When the IOCTL is received, the driver uses the same mechanism as before to activate the function bbbb from the dll, using the second encrypted script. (BTW, bbbb is also the name KD protocol Break-in control packet :-)).

At this stage, we used DbgView to see the flag printed as a Kernel DbgPrint.

The DbgPrint is handled by function 0x140003E40, that also had a string deobfuscation for the format string Your Flag is: %s\n and of the input it got.

The returned flag is just gibberish.

But just after the print, there is another comparison at 0x140003BF2, with a value that should not have been changed by the driver itself.

That was suspiscous and looked like an anti-debugging mechanism, so we removed the break points, and now, a new message appeared on the console debug of WinDbg only, after the bad flag.

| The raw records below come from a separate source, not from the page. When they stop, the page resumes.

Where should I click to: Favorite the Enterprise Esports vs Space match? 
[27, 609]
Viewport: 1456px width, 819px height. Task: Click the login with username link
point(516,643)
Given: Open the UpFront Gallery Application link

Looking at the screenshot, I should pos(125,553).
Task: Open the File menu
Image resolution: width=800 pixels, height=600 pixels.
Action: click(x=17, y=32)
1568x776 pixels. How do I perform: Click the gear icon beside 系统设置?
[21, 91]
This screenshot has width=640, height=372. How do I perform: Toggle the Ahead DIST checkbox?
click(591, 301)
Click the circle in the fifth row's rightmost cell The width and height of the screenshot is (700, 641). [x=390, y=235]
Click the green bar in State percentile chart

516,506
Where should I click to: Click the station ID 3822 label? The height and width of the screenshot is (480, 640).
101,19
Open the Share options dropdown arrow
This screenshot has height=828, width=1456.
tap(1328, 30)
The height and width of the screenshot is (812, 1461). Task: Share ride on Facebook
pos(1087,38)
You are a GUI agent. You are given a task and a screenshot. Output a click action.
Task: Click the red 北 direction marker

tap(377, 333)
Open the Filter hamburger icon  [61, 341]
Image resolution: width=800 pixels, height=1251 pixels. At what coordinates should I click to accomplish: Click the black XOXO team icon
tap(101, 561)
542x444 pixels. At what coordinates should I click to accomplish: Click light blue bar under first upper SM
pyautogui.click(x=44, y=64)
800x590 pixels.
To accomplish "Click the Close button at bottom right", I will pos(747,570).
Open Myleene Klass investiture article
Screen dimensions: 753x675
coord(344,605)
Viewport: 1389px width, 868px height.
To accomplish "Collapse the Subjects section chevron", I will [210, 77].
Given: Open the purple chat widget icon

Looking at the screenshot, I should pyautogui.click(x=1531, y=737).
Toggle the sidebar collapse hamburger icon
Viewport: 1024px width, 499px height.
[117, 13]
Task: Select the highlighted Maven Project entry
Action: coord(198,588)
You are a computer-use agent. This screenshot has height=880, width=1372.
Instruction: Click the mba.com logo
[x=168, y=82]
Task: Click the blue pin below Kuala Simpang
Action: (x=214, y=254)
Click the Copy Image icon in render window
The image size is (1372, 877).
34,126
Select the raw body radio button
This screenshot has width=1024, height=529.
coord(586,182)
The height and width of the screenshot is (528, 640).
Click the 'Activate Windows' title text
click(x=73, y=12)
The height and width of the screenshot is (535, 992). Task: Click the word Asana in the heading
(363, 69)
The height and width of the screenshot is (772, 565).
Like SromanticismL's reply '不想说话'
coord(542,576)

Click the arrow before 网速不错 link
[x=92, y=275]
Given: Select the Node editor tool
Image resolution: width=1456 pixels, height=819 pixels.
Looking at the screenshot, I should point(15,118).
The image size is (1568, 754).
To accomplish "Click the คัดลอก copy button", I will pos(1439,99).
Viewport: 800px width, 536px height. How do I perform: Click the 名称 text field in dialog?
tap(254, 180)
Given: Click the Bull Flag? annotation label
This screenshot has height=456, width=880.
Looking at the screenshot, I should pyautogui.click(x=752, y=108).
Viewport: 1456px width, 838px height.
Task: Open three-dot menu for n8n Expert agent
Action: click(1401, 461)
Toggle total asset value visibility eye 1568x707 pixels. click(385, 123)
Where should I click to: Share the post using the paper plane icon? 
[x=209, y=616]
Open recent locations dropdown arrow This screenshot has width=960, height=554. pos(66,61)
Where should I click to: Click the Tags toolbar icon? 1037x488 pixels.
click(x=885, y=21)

Please continue from here, the pointer to your flag is 00007ffb2de56010, remember to look at the bigger picture :)

This address is actually in the dll loaded by windbg in the host. From there we extracted ... an ELF file!

There was some ascii art of a cat. But nothing else apparent. Ascii steganography ;-D?

CAT ASCII

But most of the ELF file was in fact a huge ugly function at 0x8048913.

When we tried to see how it looks in graph view, IDA complained that the function had to many nodes to display the graph view.

We changed the graph options to raise the maximum to 10000, and by zooming out (to look at the bigger picture), we finally got the flag: BSidesTLV{Dont_Leak_This_One_Lol}

flag

All in all, an amazing challenge, with several surprises, especially for people who have never seen this attack through remote kernel debugging.

Success